‘Ilm ( "knowledge") is the Islamic term for knowledge.

Meaning of knowledge

Linguistic
According to the Oxford English Dictionary, the word knowledge refers to "Facts, information, and skills acquired through experience or education; the theoretical or practical understanding of a subject."

Islamic meaning
Knowledge in the Western world means information about something, divine or corporeal, while In Islamic point of view 'ilm is an all-embracing term covering theory, action and education, it is not confined to the acquisition of knowledge only, but also embraces socio-political and moral aspects.it requires insight, commitment  to the goals of Islam  and for the believers to act upon their belief. 
Also it is reported in hadith that "Knowledge is not extensive learning. Rather, it is a light that God casts in the heart of whomever He wills."

Shiism and knowledge

Doctrine about necessity of acquiring knowledge
According to Allameh Muzaffar, Allah gives humans the faculty of reason and argument. Also Allah orders human to spend time thinking carefully on creation while he refers to all creations as his signs of power and glory. These signs encompassed all of universe. Also there is similarity between human as little world and universe as large world.
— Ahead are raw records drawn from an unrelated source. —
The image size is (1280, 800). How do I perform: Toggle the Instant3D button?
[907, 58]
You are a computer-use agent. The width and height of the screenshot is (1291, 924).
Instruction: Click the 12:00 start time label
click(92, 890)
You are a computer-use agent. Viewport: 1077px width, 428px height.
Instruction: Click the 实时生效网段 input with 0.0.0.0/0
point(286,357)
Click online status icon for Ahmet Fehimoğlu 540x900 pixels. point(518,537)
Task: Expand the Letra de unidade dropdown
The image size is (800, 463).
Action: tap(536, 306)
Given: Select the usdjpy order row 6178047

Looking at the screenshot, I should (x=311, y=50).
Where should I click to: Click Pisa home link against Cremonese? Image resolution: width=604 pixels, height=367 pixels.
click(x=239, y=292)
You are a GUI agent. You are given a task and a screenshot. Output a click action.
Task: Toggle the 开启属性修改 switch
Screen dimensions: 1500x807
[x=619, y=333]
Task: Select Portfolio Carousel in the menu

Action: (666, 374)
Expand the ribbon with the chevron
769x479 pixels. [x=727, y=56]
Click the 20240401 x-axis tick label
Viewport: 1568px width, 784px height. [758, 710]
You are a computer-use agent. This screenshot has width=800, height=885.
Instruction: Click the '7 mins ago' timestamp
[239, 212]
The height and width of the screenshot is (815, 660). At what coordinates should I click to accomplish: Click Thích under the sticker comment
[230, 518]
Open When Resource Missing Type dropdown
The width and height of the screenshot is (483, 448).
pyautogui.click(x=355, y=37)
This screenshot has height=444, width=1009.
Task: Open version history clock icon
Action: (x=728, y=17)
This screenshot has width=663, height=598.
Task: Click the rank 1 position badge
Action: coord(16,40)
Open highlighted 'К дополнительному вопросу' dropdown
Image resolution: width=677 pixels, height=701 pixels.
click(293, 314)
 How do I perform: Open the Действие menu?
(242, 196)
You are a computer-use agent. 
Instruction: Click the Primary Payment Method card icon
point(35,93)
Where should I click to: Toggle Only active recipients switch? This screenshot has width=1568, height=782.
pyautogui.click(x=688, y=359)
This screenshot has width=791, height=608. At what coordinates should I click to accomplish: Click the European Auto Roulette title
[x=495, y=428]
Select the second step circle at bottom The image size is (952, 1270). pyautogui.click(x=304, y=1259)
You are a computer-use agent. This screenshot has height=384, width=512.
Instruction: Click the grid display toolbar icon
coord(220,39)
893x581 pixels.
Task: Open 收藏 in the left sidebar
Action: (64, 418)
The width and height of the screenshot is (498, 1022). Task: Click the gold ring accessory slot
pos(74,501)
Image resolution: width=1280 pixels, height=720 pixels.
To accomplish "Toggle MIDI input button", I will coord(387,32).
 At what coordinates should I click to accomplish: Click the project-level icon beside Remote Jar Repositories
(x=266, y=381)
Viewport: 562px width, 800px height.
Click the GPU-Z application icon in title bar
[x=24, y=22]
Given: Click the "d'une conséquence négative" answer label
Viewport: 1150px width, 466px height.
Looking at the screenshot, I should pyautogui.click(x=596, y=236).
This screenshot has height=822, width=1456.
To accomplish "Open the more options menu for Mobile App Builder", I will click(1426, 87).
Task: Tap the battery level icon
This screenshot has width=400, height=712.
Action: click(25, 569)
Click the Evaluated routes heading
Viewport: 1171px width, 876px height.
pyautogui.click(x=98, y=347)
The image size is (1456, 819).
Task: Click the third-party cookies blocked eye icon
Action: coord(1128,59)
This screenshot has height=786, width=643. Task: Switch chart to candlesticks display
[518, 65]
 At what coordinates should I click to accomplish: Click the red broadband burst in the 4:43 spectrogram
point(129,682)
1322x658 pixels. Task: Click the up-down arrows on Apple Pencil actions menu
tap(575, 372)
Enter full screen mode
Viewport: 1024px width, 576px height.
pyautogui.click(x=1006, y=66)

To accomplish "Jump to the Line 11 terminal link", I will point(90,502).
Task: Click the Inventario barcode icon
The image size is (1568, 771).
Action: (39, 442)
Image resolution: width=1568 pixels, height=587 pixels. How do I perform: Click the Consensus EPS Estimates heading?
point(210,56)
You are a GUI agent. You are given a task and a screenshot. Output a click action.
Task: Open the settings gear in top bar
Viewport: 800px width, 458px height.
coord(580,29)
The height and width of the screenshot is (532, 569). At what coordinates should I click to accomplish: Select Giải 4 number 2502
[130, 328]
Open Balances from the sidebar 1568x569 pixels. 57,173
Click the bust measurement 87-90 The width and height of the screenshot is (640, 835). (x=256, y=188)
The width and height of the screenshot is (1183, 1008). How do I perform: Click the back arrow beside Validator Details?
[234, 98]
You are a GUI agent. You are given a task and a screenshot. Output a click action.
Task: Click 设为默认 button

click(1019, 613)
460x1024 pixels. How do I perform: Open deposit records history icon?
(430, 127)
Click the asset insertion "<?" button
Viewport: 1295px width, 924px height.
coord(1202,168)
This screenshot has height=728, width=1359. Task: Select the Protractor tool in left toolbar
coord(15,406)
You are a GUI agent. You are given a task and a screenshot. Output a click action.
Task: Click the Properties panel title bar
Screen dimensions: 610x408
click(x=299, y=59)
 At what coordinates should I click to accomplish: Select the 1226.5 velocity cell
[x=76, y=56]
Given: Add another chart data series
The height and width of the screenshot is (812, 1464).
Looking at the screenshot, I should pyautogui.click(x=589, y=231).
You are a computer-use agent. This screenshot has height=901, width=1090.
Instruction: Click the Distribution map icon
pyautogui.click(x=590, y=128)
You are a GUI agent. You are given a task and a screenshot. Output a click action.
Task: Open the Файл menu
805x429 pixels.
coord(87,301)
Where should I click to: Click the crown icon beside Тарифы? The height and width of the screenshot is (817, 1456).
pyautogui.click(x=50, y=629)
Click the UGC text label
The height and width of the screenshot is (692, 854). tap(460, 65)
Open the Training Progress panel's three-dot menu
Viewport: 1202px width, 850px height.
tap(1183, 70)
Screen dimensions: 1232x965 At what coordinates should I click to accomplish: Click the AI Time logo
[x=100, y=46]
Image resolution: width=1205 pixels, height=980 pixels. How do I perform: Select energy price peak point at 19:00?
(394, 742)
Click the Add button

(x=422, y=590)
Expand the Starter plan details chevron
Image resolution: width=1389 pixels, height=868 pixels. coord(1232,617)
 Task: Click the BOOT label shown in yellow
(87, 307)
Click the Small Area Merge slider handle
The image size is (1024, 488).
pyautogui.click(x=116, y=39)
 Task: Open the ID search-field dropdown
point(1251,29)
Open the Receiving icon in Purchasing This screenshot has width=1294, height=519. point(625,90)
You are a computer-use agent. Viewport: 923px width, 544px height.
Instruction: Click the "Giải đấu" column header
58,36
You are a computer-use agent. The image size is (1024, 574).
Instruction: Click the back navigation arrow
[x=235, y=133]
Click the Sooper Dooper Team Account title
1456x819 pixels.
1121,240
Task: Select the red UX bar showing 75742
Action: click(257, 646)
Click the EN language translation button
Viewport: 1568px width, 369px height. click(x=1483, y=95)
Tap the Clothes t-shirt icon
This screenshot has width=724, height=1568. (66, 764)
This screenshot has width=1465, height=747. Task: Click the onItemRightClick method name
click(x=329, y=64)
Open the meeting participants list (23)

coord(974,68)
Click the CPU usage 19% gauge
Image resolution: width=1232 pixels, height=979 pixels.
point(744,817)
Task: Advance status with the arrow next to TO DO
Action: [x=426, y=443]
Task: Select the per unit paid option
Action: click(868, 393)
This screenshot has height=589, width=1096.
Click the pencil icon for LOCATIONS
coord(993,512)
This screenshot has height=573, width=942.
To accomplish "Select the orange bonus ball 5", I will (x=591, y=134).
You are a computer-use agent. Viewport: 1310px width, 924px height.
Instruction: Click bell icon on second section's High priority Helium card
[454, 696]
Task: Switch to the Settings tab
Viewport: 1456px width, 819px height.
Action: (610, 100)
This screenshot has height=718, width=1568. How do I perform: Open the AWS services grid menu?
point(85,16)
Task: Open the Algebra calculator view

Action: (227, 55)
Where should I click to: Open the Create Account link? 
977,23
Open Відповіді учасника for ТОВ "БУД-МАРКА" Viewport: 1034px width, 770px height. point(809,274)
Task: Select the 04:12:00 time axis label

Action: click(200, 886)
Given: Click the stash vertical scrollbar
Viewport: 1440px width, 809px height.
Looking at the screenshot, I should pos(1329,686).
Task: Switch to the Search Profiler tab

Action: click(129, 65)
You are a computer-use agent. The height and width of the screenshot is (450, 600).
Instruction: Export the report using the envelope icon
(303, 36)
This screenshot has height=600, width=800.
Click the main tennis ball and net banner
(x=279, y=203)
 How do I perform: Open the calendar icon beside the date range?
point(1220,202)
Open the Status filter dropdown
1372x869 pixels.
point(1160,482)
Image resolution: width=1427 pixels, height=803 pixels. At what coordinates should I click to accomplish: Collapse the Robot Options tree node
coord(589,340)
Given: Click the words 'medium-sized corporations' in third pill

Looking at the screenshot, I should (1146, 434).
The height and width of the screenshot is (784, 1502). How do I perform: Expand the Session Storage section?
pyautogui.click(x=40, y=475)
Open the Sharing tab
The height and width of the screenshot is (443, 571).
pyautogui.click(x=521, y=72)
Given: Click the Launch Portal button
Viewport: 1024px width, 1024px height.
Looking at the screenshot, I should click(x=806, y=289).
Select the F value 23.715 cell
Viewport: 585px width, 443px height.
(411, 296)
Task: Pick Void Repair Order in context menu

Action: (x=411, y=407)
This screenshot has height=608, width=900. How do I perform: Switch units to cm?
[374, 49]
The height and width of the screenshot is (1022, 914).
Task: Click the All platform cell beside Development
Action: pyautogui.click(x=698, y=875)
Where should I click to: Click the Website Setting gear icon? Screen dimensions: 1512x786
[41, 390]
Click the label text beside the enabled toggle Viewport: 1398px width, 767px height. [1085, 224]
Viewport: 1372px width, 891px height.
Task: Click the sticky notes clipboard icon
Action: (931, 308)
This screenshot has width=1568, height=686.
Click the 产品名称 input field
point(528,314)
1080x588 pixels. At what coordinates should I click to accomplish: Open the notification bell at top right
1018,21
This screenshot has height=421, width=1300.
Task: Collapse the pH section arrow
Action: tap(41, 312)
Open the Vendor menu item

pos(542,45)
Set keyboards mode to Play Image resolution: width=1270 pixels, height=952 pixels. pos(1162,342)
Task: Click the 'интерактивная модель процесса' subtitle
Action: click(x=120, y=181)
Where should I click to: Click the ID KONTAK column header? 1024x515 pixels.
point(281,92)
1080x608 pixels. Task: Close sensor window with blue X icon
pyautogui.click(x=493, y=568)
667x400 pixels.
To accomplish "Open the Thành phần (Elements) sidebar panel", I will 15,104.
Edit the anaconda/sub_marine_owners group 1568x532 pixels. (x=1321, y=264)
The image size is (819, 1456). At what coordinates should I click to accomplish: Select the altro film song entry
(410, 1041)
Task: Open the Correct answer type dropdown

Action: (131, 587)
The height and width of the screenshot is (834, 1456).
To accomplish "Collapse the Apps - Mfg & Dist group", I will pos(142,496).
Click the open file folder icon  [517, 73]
Allah doesn't accept the faith of those who follow him without thinking and only with imitation but also Allah blames them for such an action.
In other words, humans have to think about the universe with reason and intellect, a faculty bestowed us by Allah.  Since that there is more insistence on the faculty of intellect among Shia, even evaluating the claims of someone who claims prophecy is on the shoulder of intellect. 
The Qur'an is said to demand the acquisition of knowledge. It explains the study and development of sciences during the Islamic Golden Age.

Ilm in Islam

In Qur'an
In the Qur'an the word 'alim has occurred in 140 places, while al-'ilm in 27. In all, the total number of verses in which 'ilm or its derivatives and associated words are used is 704. The aids of knowledge such as book,  pen, ink etc.  amount to almost the same number. Qalam occurs in two places, al-kitab in 230 verses, among which al-kitab for al-Qur'an occurs in 81 verses. Other words associated with writing occur in 319 verses.

In Hadith
Various leading Hadith books have specific chapters based on Ilm or knowledge.